**DATASET CONTENT:**

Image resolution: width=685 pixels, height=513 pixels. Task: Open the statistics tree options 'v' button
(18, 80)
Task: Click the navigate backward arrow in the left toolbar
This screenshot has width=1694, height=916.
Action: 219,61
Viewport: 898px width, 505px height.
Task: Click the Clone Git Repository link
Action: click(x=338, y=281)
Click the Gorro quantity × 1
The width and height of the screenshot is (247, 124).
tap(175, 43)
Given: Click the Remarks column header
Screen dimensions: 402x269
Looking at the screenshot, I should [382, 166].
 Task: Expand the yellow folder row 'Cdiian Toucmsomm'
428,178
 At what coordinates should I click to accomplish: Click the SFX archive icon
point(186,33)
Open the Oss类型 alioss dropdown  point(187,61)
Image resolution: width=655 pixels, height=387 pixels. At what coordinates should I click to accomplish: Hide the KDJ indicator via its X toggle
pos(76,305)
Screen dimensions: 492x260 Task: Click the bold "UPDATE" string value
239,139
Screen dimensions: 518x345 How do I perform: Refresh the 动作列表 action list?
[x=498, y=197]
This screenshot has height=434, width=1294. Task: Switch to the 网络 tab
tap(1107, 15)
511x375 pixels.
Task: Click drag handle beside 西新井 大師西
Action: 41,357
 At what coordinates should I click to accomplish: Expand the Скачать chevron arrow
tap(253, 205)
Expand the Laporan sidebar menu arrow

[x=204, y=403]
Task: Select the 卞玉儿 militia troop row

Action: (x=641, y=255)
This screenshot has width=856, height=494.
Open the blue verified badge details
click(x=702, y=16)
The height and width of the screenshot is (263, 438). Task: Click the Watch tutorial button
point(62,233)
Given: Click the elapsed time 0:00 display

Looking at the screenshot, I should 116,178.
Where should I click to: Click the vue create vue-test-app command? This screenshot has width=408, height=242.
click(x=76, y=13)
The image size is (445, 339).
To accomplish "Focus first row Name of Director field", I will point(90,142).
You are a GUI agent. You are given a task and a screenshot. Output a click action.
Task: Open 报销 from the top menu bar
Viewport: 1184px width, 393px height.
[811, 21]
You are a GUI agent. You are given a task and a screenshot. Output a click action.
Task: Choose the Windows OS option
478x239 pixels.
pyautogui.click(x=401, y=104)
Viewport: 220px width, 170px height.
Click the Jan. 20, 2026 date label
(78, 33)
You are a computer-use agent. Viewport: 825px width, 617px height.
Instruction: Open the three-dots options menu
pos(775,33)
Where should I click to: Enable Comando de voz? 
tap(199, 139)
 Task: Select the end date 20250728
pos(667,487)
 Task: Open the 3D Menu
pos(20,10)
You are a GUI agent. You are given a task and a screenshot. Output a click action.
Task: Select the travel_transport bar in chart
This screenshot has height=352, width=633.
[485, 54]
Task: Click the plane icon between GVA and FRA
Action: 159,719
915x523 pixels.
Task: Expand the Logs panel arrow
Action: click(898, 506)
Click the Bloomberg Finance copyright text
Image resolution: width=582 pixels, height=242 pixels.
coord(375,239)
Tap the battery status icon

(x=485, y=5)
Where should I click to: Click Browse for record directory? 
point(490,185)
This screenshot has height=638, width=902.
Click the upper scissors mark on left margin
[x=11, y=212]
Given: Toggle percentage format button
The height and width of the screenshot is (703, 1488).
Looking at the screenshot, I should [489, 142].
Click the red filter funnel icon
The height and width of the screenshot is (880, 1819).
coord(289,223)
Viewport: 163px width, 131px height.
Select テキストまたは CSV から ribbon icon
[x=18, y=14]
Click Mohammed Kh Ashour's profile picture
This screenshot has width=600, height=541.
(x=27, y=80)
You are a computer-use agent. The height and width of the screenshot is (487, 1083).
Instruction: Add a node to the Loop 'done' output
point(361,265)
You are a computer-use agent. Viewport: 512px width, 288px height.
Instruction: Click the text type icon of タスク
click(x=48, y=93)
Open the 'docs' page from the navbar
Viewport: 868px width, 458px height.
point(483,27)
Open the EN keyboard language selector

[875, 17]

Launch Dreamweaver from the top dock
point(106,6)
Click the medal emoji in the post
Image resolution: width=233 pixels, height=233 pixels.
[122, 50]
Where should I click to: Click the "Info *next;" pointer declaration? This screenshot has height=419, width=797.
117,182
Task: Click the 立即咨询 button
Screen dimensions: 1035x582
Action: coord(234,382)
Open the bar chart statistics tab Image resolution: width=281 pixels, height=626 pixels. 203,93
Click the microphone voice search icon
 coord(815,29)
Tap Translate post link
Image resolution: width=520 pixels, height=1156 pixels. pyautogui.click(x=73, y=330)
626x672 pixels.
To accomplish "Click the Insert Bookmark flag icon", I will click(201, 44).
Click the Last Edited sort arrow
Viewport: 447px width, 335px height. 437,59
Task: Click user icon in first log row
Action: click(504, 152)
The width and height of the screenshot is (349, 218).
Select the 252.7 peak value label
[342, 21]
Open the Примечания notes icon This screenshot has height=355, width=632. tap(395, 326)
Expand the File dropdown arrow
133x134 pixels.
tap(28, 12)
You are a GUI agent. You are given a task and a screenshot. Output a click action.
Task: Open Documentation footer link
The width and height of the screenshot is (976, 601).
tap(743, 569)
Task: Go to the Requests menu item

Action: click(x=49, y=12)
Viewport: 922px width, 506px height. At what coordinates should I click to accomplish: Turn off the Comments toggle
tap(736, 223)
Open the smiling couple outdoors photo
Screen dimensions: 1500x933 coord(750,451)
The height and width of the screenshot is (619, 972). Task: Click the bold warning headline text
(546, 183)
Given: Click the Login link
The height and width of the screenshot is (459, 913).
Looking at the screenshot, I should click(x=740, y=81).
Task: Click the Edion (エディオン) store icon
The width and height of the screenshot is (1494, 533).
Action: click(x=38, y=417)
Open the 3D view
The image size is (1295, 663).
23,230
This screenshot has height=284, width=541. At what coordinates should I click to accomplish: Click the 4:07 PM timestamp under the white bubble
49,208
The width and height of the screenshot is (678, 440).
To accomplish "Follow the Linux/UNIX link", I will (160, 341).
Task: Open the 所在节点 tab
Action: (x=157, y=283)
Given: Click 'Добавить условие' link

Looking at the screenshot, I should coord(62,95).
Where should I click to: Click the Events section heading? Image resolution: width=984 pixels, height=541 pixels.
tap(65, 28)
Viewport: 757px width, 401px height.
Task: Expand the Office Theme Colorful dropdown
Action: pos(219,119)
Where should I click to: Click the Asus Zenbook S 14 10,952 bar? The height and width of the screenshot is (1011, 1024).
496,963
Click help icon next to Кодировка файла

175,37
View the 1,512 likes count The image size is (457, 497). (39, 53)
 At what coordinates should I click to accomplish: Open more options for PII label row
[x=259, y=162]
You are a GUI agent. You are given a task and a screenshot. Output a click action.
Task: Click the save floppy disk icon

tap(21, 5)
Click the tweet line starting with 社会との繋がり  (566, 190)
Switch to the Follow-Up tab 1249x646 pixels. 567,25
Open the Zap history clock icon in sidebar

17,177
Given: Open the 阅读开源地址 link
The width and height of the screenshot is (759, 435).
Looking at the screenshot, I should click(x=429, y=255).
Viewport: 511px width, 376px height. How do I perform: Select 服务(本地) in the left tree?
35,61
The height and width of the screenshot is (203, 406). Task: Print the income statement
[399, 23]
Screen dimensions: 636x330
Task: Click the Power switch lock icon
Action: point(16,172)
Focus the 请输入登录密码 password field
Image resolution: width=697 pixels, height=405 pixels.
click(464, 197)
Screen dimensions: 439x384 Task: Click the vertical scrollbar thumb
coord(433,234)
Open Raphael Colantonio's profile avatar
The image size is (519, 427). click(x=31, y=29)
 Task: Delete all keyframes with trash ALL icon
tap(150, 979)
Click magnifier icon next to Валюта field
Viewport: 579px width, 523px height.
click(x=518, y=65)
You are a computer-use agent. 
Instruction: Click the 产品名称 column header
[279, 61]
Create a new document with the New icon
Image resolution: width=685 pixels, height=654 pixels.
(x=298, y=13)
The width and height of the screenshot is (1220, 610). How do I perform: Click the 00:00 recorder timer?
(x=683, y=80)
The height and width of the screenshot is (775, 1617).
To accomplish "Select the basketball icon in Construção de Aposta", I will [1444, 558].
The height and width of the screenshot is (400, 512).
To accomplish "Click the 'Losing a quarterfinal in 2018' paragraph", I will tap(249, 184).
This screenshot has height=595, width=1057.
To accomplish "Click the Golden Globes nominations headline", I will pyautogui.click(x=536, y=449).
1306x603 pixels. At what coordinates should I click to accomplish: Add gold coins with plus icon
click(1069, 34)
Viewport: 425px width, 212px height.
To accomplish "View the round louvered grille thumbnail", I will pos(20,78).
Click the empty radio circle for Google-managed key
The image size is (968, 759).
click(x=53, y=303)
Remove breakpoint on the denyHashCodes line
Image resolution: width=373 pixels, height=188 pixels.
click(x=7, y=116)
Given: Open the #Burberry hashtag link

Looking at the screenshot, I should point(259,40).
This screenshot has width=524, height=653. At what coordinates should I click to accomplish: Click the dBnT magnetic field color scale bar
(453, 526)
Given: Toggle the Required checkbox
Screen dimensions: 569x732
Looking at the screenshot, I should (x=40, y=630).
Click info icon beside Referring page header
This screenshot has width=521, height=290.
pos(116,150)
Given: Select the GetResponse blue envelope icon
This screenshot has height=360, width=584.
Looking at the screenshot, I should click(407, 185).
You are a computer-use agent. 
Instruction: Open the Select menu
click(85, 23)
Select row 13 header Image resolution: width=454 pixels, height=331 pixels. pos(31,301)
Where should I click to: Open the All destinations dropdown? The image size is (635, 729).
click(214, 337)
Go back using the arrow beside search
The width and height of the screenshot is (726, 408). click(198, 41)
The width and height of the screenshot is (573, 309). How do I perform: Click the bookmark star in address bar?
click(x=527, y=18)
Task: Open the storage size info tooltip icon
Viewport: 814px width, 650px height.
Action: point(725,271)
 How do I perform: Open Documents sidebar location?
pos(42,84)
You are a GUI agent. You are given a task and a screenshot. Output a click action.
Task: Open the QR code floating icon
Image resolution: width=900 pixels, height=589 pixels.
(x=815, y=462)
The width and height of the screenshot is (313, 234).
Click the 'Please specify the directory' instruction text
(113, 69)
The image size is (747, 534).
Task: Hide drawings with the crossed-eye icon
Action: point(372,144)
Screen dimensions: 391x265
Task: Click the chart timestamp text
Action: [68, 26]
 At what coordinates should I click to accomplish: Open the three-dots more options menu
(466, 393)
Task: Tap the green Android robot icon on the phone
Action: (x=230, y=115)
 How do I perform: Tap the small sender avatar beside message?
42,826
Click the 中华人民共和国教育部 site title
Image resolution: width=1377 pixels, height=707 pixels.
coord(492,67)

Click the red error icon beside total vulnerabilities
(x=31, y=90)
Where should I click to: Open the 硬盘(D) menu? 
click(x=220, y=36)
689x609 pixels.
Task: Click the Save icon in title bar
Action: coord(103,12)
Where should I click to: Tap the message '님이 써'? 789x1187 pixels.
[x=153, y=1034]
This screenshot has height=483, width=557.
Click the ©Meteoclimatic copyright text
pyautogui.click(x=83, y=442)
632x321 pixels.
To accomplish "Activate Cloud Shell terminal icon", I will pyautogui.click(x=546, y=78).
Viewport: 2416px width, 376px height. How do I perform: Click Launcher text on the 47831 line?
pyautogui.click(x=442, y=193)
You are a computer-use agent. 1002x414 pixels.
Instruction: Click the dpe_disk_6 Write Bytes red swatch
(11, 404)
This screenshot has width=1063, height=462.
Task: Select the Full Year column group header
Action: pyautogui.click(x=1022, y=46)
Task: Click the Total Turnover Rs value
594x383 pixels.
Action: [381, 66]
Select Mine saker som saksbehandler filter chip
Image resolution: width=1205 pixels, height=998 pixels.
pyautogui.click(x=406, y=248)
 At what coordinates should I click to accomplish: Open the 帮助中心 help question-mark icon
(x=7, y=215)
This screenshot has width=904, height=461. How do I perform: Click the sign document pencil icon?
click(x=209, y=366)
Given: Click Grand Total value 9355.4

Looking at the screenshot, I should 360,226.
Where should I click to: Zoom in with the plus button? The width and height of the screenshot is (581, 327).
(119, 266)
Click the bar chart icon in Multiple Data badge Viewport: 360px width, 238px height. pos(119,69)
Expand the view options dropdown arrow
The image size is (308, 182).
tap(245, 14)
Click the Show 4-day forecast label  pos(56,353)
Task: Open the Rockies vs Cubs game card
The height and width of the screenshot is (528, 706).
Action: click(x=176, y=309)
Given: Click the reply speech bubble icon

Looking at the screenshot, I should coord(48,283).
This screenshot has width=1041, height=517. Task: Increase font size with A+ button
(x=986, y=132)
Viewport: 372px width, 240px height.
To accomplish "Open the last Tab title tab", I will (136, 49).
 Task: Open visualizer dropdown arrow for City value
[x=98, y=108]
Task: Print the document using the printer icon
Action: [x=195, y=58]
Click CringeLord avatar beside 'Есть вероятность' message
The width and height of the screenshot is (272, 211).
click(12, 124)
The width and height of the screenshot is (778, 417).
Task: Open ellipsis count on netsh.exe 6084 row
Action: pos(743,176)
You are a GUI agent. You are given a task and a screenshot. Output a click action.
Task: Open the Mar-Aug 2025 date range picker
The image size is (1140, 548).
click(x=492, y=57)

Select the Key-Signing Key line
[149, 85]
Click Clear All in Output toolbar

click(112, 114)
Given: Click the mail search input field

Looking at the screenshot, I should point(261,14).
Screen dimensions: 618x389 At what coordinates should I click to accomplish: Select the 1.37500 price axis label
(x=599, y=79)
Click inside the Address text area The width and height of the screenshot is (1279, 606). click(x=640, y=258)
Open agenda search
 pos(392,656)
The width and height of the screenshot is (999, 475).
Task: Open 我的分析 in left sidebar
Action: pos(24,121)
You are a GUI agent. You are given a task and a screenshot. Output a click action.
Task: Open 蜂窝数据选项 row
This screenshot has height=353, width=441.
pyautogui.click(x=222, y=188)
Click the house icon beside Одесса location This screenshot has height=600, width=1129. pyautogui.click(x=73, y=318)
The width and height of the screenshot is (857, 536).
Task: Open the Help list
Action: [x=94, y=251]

**YOUR INSTRUCTIONS:**
Above is a listing; print exactly its lines from the one with "Create a new document with the New icon" through the one with "The height and width of the screenshot is (775, 1617).", and no other lines.

**ANSWER TO THE PROBLEM:**
Create a new document with the New icon
Image resolution: width=685 pixels, height=654 pixels.
(x=298, y=13)
The width and height of the screenshot is (1220, 610). How do I perform: Click the 00:00 recorder timer?
(x=683, y=80)
The height and width of the screenshot is (775, 1617).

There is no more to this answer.